Your task: Starting at the line that has "Where should I click to: Open" and stopping after the line that has "pyautogui.click(x=689, y=36)", rewrite those lines of the data with "Image resolution" changed to "Screen size" and everything else left as is.

Data in this exercise:
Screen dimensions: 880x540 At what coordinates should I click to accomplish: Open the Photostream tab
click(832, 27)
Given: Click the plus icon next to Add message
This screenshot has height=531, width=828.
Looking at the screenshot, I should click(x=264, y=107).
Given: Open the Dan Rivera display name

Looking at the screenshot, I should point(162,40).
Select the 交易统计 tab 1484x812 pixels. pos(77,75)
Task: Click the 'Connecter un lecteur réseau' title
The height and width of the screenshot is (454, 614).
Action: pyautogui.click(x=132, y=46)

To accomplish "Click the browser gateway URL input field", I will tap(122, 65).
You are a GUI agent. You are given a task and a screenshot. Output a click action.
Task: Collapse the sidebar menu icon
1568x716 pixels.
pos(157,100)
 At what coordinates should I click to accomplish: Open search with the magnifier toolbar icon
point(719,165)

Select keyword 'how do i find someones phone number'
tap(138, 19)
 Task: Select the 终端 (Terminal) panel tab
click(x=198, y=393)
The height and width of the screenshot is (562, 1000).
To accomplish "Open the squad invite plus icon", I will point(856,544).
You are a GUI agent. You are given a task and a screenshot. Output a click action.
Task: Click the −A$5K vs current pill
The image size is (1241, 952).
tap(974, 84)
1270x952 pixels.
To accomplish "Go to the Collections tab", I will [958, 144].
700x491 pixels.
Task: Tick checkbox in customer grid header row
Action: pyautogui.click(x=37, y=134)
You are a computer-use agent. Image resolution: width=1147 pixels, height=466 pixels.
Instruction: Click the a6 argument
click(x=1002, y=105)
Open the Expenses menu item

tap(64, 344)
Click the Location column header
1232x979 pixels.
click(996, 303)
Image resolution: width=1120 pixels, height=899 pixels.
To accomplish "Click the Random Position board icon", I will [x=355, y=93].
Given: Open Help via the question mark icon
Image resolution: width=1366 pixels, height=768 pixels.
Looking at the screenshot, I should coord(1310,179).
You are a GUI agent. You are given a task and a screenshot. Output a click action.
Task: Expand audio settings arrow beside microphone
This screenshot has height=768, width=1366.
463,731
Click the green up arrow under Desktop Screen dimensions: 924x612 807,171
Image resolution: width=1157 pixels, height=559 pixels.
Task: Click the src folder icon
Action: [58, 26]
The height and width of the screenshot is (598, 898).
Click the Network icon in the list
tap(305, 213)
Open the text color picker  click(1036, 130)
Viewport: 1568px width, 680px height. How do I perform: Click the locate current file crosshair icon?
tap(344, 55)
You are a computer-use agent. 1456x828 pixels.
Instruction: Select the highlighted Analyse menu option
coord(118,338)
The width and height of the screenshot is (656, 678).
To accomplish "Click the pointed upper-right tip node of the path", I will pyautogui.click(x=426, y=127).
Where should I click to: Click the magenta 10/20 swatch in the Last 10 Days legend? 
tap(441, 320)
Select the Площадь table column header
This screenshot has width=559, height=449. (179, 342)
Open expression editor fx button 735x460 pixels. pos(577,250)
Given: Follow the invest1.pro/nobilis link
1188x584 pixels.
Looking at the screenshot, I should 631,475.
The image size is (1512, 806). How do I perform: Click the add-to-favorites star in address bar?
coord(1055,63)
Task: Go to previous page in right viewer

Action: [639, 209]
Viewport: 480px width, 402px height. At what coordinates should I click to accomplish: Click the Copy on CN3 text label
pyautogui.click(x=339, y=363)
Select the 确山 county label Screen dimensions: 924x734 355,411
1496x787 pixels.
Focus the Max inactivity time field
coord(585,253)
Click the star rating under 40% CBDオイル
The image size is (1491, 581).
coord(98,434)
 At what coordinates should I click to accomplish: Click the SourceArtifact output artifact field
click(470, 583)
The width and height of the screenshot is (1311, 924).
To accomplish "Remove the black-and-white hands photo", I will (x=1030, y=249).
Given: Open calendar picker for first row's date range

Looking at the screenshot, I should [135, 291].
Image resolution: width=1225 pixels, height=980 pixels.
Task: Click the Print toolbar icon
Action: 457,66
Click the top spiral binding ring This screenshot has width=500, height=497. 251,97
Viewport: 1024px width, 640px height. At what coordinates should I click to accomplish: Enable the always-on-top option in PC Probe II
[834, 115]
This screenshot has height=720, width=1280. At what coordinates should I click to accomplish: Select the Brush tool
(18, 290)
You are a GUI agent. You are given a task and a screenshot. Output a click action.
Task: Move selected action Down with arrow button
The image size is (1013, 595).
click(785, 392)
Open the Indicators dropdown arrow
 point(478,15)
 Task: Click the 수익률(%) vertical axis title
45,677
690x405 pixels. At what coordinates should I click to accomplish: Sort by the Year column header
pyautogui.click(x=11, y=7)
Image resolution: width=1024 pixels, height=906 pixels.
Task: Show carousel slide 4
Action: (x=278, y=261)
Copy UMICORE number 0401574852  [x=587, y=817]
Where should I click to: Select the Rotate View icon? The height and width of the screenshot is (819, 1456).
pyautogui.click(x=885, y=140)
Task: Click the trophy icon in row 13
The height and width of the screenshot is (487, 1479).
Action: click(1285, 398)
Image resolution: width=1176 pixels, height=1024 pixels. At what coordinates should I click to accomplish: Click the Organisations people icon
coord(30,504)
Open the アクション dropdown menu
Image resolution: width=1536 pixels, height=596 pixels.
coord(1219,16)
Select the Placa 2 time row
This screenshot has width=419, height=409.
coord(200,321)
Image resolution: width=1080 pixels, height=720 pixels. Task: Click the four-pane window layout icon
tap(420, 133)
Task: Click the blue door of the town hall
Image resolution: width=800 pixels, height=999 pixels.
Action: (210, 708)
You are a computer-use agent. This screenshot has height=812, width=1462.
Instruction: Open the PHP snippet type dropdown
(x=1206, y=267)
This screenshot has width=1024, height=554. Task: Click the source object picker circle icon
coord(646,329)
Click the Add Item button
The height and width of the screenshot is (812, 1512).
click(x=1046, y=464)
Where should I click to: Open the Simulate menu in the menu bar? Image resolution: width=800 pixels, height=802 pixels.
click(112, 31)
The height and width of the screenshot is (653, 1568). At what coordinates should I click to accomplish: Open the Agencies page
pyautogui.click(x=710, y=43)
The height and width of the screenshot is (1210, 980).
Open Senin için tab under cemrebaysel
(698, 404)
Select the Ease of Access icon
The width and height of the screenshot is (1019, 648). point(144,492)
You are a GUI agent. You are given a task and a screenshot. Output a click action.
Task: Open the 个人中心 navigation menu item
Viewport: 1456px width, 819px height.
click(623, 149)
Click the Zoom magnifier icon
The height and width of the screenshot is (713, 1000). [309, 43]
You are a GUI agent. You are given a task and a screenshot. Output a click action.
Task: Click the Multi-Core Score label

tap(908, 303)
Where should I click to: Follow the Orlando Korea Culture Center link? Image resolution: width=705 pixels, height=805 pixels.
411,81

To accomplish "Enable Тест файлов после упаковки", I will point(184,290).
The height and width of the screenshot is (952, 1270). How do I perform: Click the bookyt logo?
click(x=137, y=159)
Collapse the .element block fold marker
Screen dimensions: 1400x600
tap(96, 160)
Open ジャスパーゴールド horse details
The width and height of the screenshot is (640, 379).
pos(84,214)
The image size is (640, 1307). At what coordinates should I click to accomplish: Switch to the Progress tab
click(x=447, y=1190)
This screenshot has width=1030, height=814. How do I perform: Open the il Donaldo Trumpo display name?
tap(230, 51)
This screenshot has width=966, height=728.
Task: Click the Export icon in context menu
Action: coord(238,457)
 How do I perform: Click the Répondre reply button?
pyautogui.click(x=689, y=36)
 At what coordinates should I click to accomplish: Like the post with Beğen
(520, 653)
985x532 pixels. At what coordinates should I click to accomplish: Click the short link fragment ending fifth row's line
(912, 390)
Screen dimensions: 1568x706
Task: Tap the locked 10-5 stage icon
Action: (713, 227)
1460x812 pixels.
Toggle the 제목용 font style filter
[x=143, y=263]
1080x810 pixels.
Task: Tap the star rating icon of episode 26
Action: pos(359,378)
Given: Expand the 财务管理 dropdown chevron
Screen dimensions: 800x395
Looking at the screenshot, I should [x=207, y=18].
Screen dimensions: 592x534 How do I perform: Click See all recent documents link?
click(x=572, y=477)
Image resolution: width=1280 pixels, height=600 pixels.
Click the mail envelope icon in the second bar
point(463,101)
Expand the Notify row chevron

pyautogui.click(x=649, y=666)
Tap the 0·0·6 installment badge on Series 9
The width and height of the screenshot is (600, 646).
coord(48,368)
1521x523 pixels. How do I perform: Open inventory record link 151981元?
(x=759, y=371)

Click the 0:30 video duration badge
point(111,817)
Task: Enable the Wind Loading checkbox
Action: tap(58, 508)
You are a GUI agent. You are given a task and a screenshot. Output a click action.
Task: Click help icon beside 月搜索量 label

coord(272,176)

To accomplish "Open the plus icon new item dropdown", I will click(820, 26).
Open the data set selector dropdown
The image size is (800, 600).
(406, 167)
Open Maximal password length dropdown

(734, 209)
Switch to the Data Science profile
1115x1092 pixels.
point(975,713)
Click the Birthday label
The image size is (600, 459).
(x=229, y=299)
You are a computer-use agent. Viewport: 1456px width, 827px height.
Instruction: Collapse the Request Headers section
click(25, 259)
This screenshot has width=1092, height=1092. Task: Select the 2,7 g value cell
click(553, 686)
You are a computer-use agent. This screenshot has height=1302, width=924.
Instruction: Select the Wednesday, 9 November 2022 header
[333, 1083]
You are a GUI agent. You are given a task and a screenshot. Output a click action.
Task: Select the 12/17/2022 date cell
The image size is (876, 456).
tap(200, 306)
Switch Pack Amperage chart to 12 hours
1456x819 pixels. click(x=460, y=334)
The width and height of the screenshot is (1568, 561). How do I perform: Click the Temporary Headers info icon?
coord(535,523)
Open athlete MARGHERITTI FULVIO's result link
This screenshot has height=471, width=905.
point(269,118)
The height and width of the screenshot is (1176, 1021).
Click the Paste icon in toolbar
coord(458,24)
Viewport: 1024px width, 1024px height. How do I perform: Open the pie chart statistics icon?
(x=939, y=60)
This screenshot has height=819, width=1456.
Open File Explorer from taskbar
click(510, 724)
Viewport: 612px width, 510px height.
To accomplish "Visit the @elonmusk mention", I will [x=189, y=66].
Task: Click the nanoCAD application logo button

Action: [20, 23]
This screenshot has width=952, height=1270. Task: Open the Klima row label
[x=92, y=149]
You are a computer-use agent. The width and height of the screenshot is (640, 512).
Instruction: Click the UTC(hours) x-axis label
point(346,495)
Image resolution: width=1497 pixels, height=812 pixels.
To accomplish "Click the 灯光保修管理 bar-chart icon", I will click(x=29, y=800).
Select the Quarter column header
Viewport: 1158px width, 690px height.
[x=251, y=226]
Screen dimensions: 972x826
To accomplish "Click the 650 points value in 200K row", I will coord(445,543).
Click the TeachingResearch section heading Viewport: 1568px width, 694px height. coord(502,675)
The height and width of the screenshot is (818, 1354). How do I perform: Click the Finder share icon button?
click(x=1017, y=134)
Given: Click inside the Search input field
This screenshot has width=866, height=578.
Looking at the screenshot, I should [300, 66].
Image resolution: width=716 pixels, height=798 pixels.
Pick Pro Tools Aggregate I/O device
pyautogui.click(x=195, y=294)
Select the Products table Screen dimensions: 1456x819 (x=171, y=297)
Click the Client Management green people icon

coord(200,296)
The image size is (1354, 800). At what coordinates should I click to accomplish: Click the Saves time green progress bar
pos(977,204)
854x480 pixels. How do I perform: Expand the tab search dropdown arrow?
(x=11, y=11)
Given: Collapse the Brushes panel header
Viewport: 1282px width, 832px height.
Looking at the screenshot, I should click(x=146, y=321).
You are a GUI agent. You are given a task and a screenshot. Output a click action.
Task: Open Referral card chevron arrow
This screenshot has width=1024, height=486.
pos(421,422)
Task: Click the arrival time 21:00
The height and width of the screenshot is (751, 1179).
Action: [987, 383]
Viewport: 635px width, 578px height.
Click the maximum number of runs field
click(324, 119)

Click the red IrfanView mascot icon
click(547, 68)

Result for this task:
Where should I click to: Open the Simulate menu in the menu bar? Screen size: width=800 pixels, height=802 pixels.
click(112, 31)
The height and width of the screenshot is (653, 1568). At what coordinates should I click to accomplish: Open the Agencies page
pyautogui.click(x=710, y=43)
The height and width of the screenshot is (1210, 980).
Open Senin için tab under cemrebaysel
(698, 404)
Select the Ease of Access icon
The width and height of the screenshot is (1019, 648). point(144,492)
You are a GUI agent. You are given a task and a screenshot. Output a click action.
Task: Open the 个人中心 navigation menu item
Viewport: 1456px width, 819px height.
click(623, 149)
Click the Zoom magnifier icon
The height and width of the screenshot is (713, 1000). [309, 43]
You are a GUI agent. You are given a task and a screenshot. Output a click action.
Task: Click the Multi-Core Score label

tap(908, 303)
Where should I click to: Follow the Orlando Korea Culture Center link? Screen size: width=705 pixels, height=805 pixels.
411,81

To accomplish "Enable Тест файлов после упаковки", I will point(184,290).
The height and width of the screenshot is (952, 1270). How do I perform: Click the bookyt logo?
click(x=137, y=159)
Collapse the .element block fold marker
Screen dimensions: 1400x600
tap(96, 160)
Open ジャスパーゴールド horse details
The width and height of the screenshot is (640, 379).
pos(84,214)
The image size is (640, 1307). At what coordinates should I click to accomplish: Switch to the Progress tab
click(x=447, y=1190)
This screenshot has width=1030, height=814. How do I perform: Open the il Donaldo Trumpo display name?
tap(230, 51)
This screenshot has width=966, height=728.
Task: Click the Export icon in context menu
Action: coord(238,457)
 How do I perform: Click the Répondre reply button?
pyautogui.click(x=689, y=36)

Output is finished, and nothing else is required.